1) Terminology and target audiences
1.1 Module: A maven module in the build, a project in Eclipse, or a jar (or
OSGi bundle) in the distribution. This is visible to Tuscany developers and
those who wants to extend Tuscany or embed Tuscany.
1.2 Feature (or Profile): A mechanism to describe and package a set of
related modules that can be used together for an offering. This is visible
to Tuscany developers and those who wants to extend Tuscany or embed
Tuscany.
1.3 Distribution: A downloadable archive of an offering. Tuscany can provide
all-in-one package and other smaller packages such Web Services, Web 20,
Enterprise Java etc. This is visible to Tuscany end users. It should be also
possible that a user unzips another offering into the existing Tuscany
directory.
2) Key principles of Tuscany architecture
Tuscany is a composable platform that provides a set of modules and services
that can be combined together to build an offering. Not all modules are
required for all offerings. Tuscany is organized as a code base that we will
use to build a variety of offerings. The Tuscany platform itself is designed
to provide the common modules needed by many offerings and to provide them
in a way that is reusable and generic. A specific offering (such as a
Tuscany Node, Tuscany SCA Domain Manager or SCA Tool) would select a set of
Tuscany modules it needs and then add a set of its own modules to provide
the offering specific content. Applications (as defined by the offering)
would then run on this collection of modules. Applications (and end user
administrators) would likely also have some choice over which sets of
modules are in use in a given environment.
The promises are illustrated in diagram at [1]. It shows Tuscany or other
products can compose offering from the modules in different ways.
[1]
http://cwiki.apache.org/confluence/display/TUSCANYWIKI/Tuscany+modularity%2C+composability+and+usability
3) How to justify if two functions should be in the same module or separate
module?
3.1 Are the two functions (A and B) can be used independently?
3.1.1 If A depends on B at compile time, then try to find out if another
function C (inside or outside Tuscany) can use B without A. If such a
function C exists, then A and B should be separate modules.
3.1.2 If A depends on B at runtime, there is a good opportunity that B
can be replaced by another implementation (like the stax-api and woodstox).
We should have A and B in separate modules.
3.1.3 If A doesn't depend on B, we should have A and B in separate
modules unless they are both trivial and it won't add dependencies or
footprint to have them in the same module.
It is very important to distinguish between "compile" and "runtime"
dependencies.
3.2 Do the two functions belong to different layers?

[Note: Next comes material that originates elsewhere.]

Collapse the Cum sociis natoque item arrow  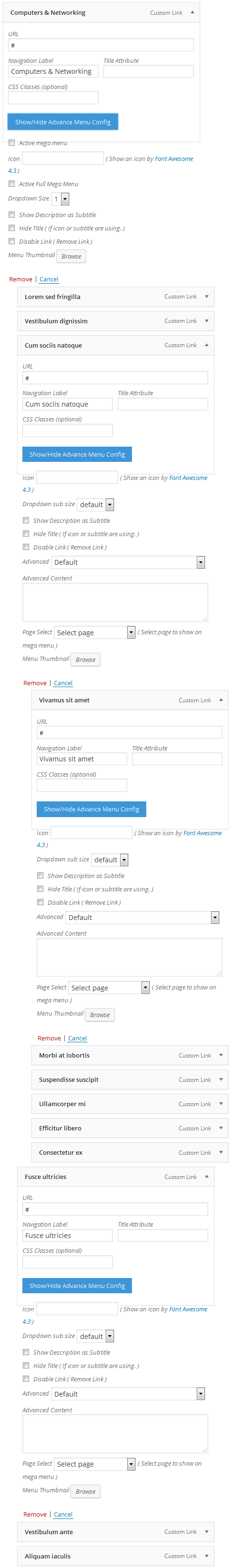coord(207,345)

* Two functions should be in separate modules if they belong to
different layers
* If they belong to the same layer, then use the rules in 3.1.
3.3 Good ways to keep modularity
* Don't use "compile" dependency unless it is required for compilation
* Use Extension Point/Extension pattern via interfaces for cross module
calls if necessary to avoid hard dependencies
4) How to describe a group of related modules to provide functional
offerings?
* Maven pom and assembly descriptors to describe the dependencies and
packaging
* Maven profiles to enable the build for each offering
5) How to distribute a set pre-defined offerings from Tuscany?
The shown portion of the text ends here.